The comparison between cases B and C suggests that is better not to be excessive in the search of low temperature differences between the ambient air and the evaporation temperature: the decrease of cycle COP produced by the lower evaporating temperature of case C (-10°C vs -7.5°C) is more than counterbalanced by the lower fan consumption. The result is that case C not only has a smaller plant footprint and cost but obtains a better plant COP than case B due to lower auxiliary consumption, as shown in Figure 7.
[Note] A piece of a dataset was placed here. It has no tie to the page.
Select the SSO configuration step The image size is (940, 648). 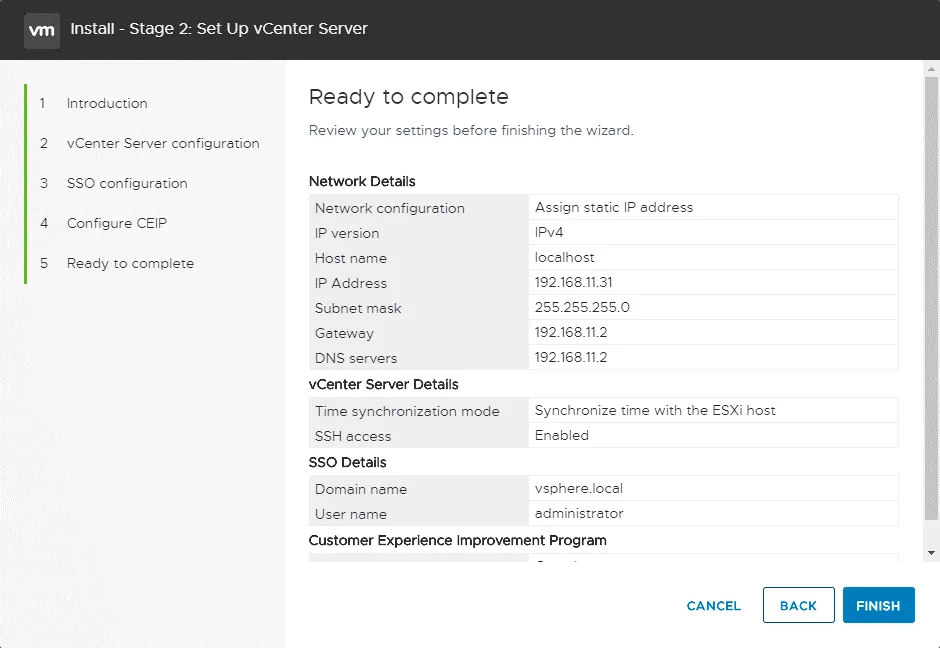pyautogui.click(x=126, y=183)
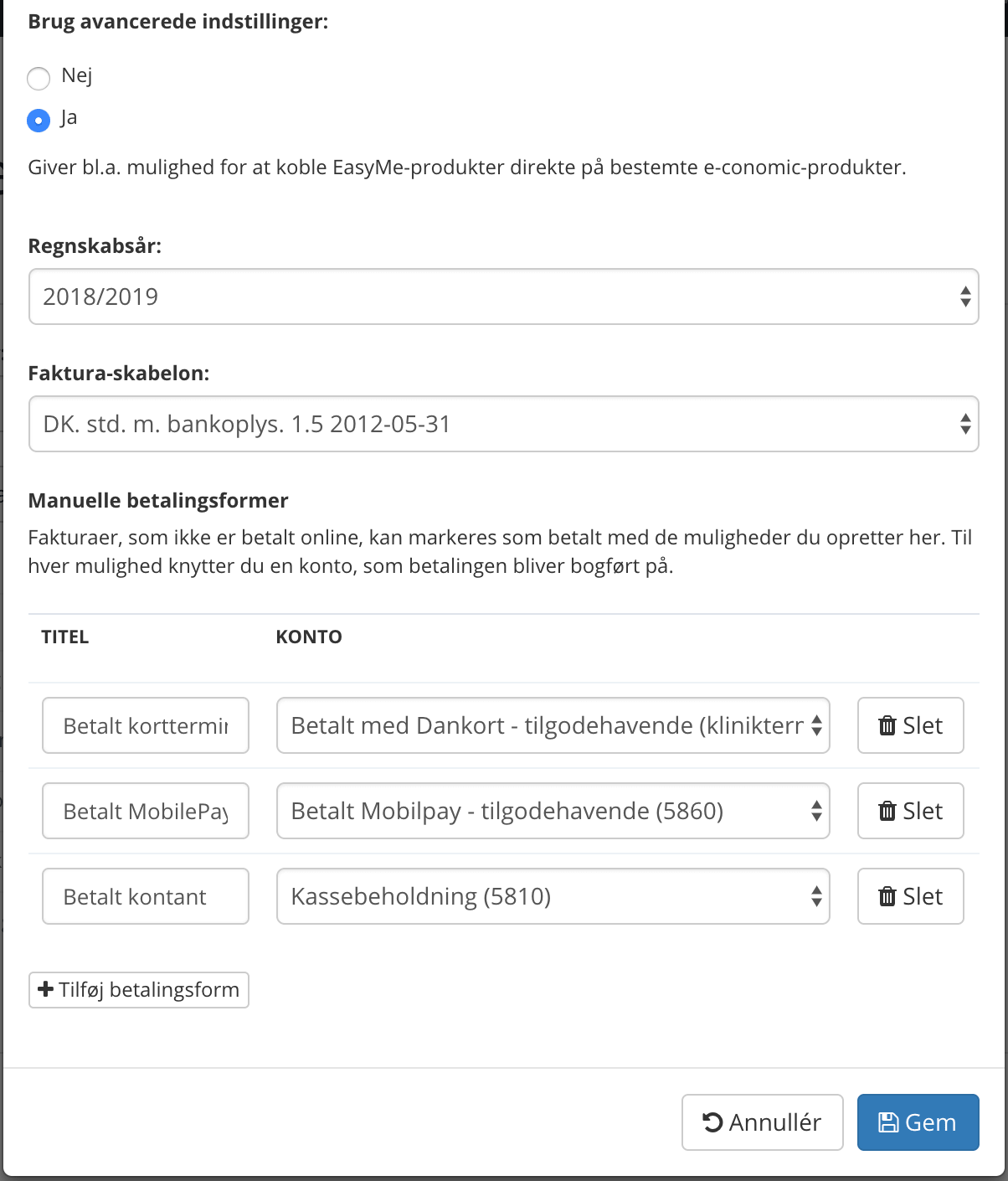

Figure 7: Electric consumption share

Another significant feature of the direct ammonia solution is its ability to maintain good performance at various ambient temperatures, as shown in Figure 8. If we compare the calculated COP with that of an ideal heat pump, capable of evaporating at the ambient temperature and releasing heat at the stipulated district heat temperatures, we find that the ratio between COP of such an ideal heat pump and the real COP, accounting for all irreversibilities of real cycle (heat exchange temperature differences, compressor losses, pressure drops, isenthalpic expansion, auxiliaries consumption) is almost constant (about 2) over a vast ambient temperature range.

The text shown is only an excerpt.